Cela s’explique par le fait que les 80% de managers restants, ceux dont l’efficacité est moyenne ou faible, sont ce que j’appelle des « leaders imposteurs ». Les leaders imposteurs possèdent très peu de réelles qualités ou compétences de leadership telles que la vision, la confiance, ou la capacité d’inspirer une direction d’équipe ; ils tirent souvent parti de leur position et de leur pouvoir pour minimiser les autres, en particulier les performeurs de haut niveau.
Si tu fais partie des performeurs de haut niveau qui dépendent d’un leader imposteur, tu connaîtras probablement une évaluation annuelle frustrante, décevante ou déconcertante. Tu pourrais même voir un collègue plutôt similaire à ce leader imposteur recevoir des éloges qui devraient être réservés uniquement aux véritables meilleurs éléments.
Ça ne paraît pas juste, et ça ne l’est pas. Mais si tu tiens à devenir un excellent leader ou si tu cherches à être promu et à avoir un plus grand impact, voici ce que tu dois savoir :
Un seul leader imposteur ou une seule évaluation médiocre ne définit pas une carrière.
Oui, il est difficile de ne pas recevoir la reconnaissance de ses résultats durement acquis. Ou d’avoir un manager qui n’accorde pas d’importance à ton développement professionnel ni à l’effet positif que tu as eu sur ton équipe, l’entreprise, et peut-être même ta communauté.
Si tu cherches à bâtir une carrière réussie, voici quelques conseils et perspectives pour t’aider à bien commencer l’année.
Les performeurs de haut niveau gardent le bon état d’esprit
Les performeurs de haut niveau considèrent les retours des autres comme une contribution à leur propre auto-évaluation. Leurs questions clés ? Qu’ai-je appris, où ai-je progressé et eu de l’impact, et quelle opportunité dois-je saisir l’an prochain pour renforcer ces nouvelles compétences ?
Les performeurs de haut niveau transforment les bilans de fin d’année en opportunités déguisées
Chaque situation difficile te permet de développer de nouvelles compétences, alors prépare-toi à réagir avec l’excellence qui te caractérise. Vois cela comme une opportunité d’enrichir ta solide réputation en gérant au mieux la situation.
Commence par collecter le plus de retours possible. Sollicite ton manager, mentor, sponsor, coach, etc., et entame la conversation en expliquant ton intention, c’est-à-dire obtenir une vision plus large pour mieux impacter positivement.
Au minimum, tu gagneras en perspicacité.
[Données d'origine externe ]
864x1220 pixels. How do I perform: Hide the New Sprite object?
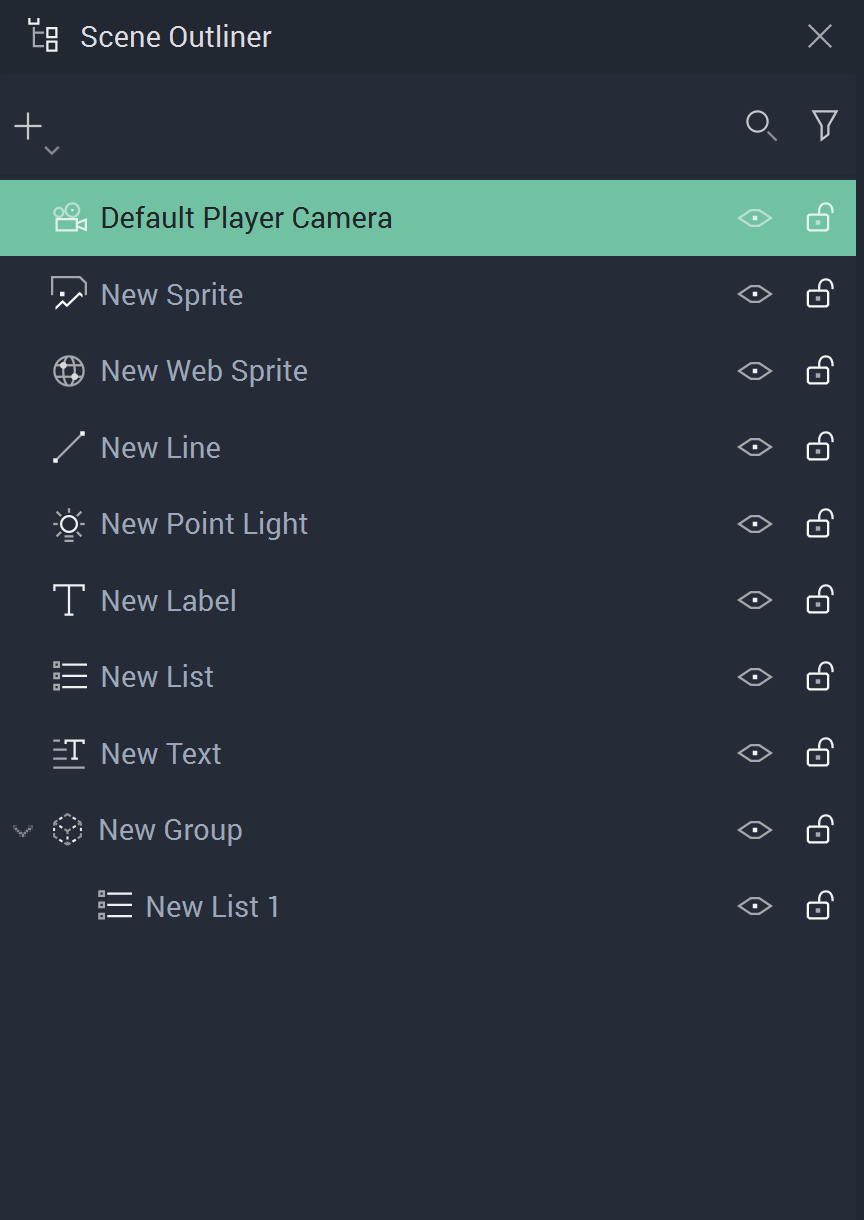coord(755,294)
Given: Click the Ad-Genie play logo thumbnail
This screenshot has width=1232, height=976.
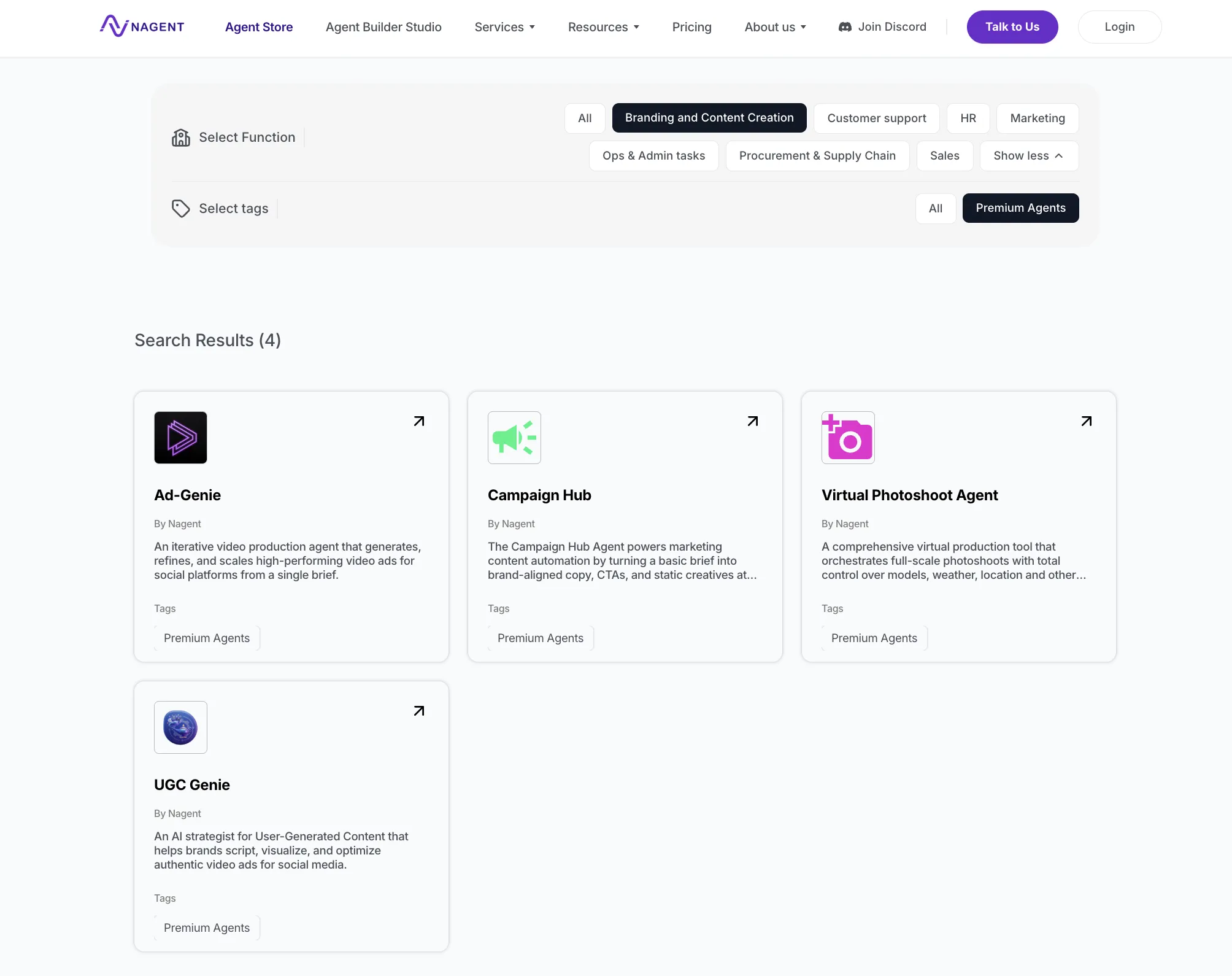Looking at the screenshot, I should pyautogui.click(x=180, y=438).
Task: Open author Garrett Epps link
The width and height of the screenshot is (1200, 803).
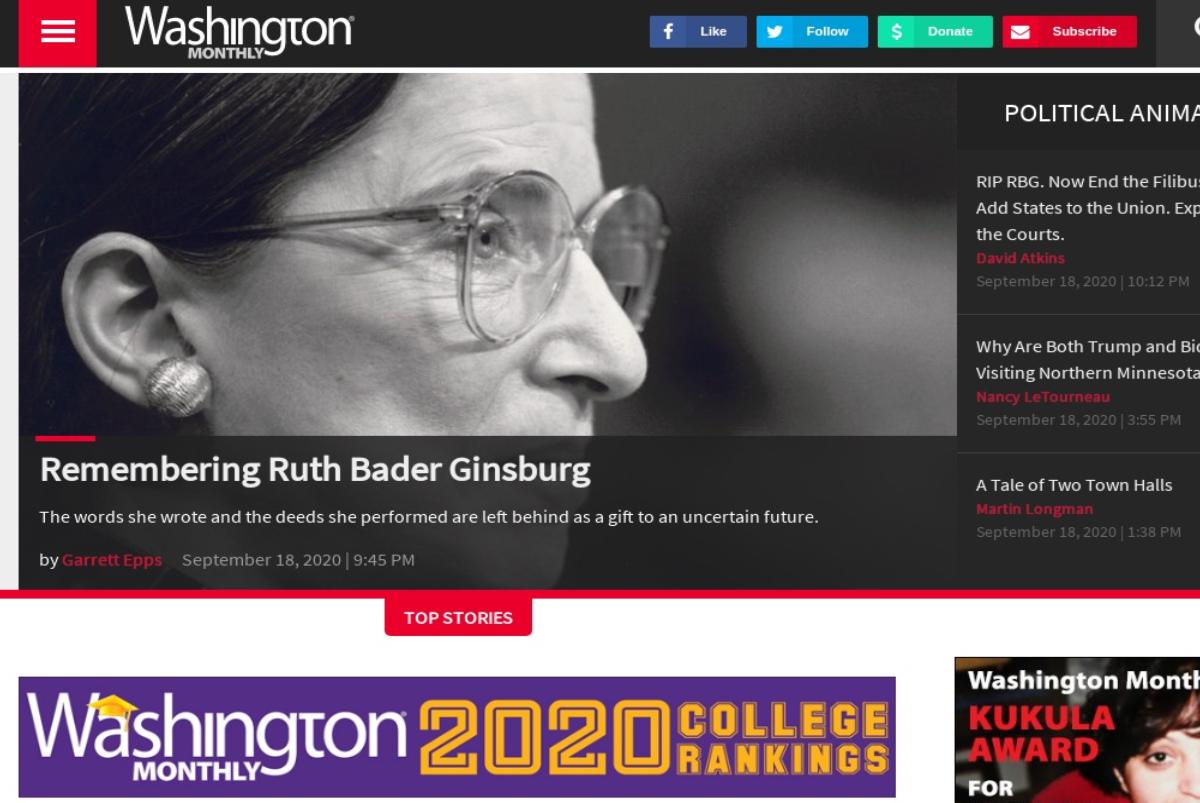Action: coord(112,560)
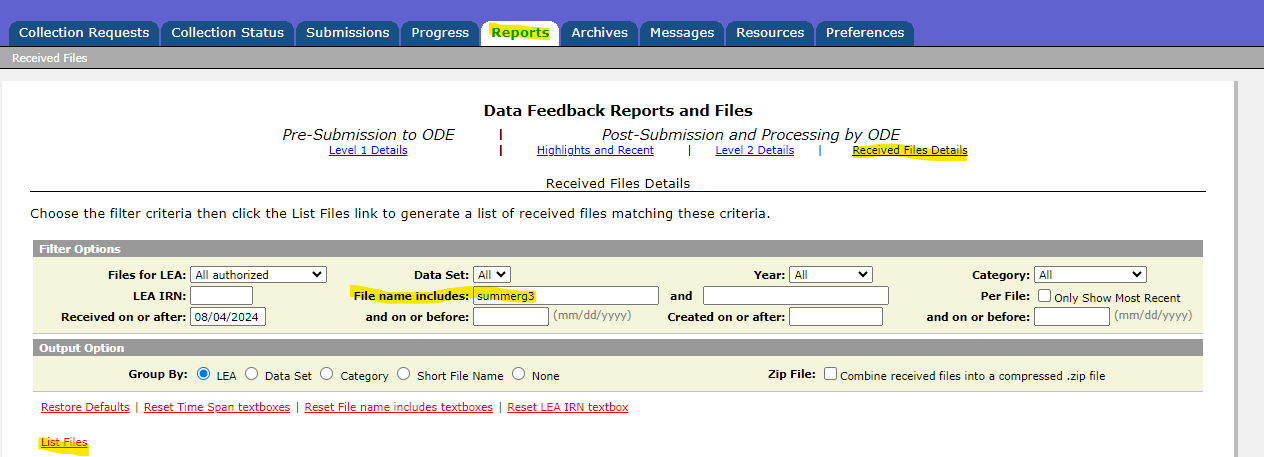Go to the Preferences tab
The height and width of the screenshot is (457, 1264).
tap(864, 33)
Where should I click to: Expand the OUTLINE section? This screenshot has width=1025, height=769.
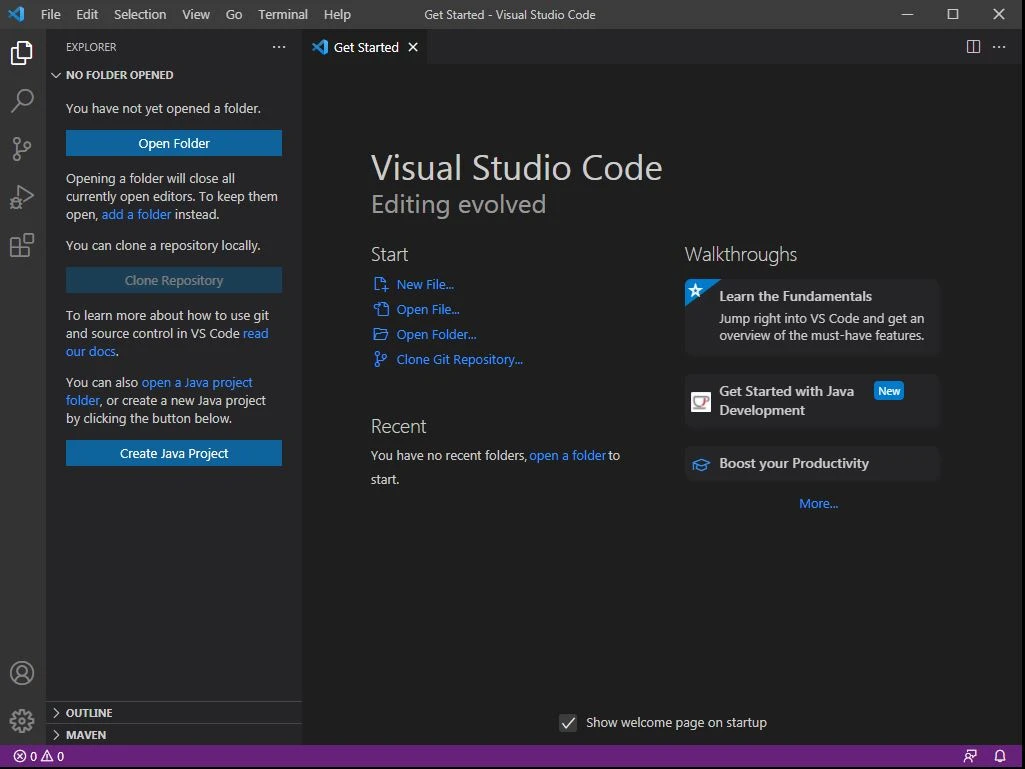tap(88, 713)
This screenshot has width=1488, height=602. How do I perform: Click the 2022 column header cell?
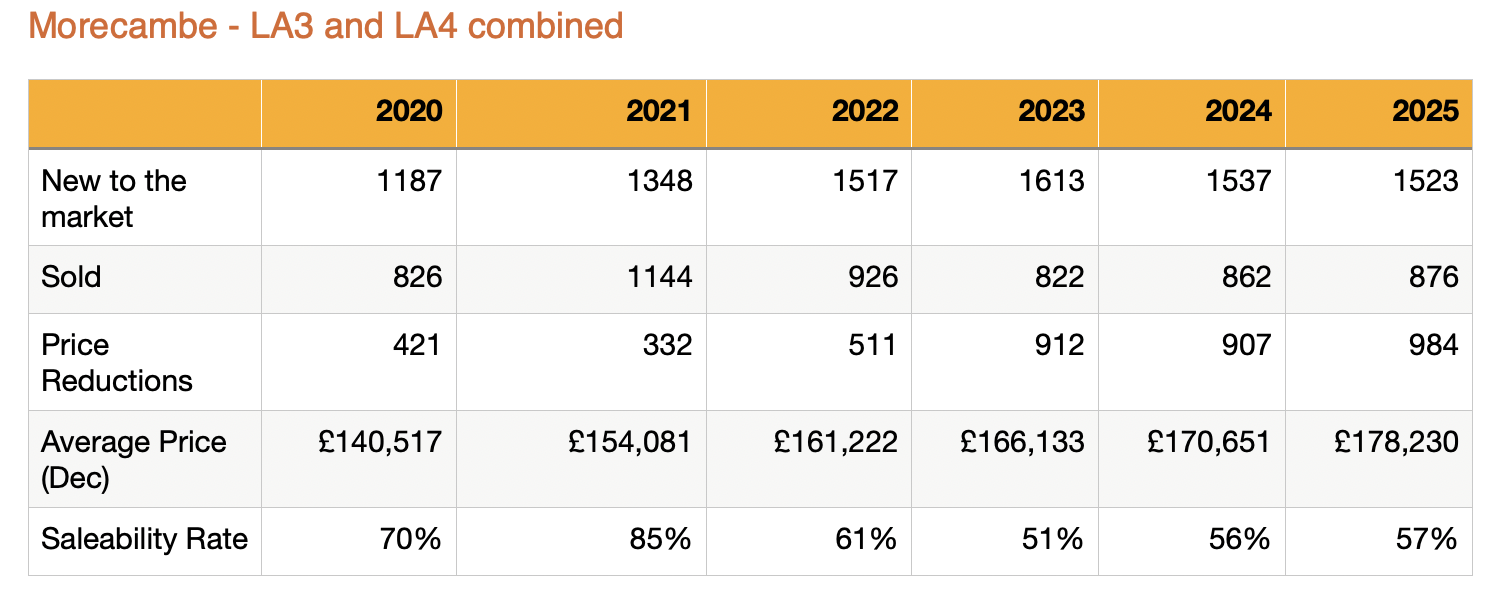864,111
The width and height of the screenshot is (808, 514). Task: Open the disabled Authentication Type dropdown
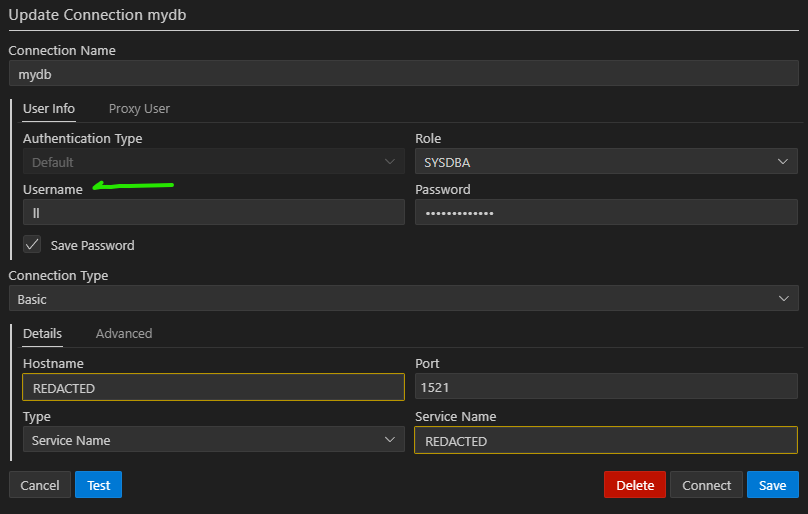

Au mieux, tu transformeras leurs retours en moteur pour construire un plan de surperformance.
La meilleure question à leur poser : Quelles opportunités pourraient me permettre d’atteindre mon plus haut niveau de performance ? Demande ensuite précisément cette opportunité. Pourquoi ? Parce que la première étape vers la surperformance — ou le fait de dépasser constamment la moyenne —, c’est l’opportunité.
Les performeurs de haut niveau gardent toujours la bonne perspective
Les managers vont et viennent, mais ton CV et ta réputation seront la reconnaissance ultime d’une carrière à haute performance. En fait, tes résultats — et ton impact de l’an passé — sont peut-être exactement ce que recherche une autre entreprise pour un poste de leader.
Que ton manager reconnaisse ou non ta performance cette année, ton CV et ta réputation, eux, le feront.
Les grands leaders restent toujours engagés dans une culture de la performance quelles que soient les circonstances.
Les statistiques montrent qu’au fil de ta carrière, tu auras plus souvent affaire à des managers moyens à médiocres qu’à d’excellents leaders ; limiter leur impact tout en maintenant ta progression t’apportera la plus belle récompense professionnelle : la surperformance.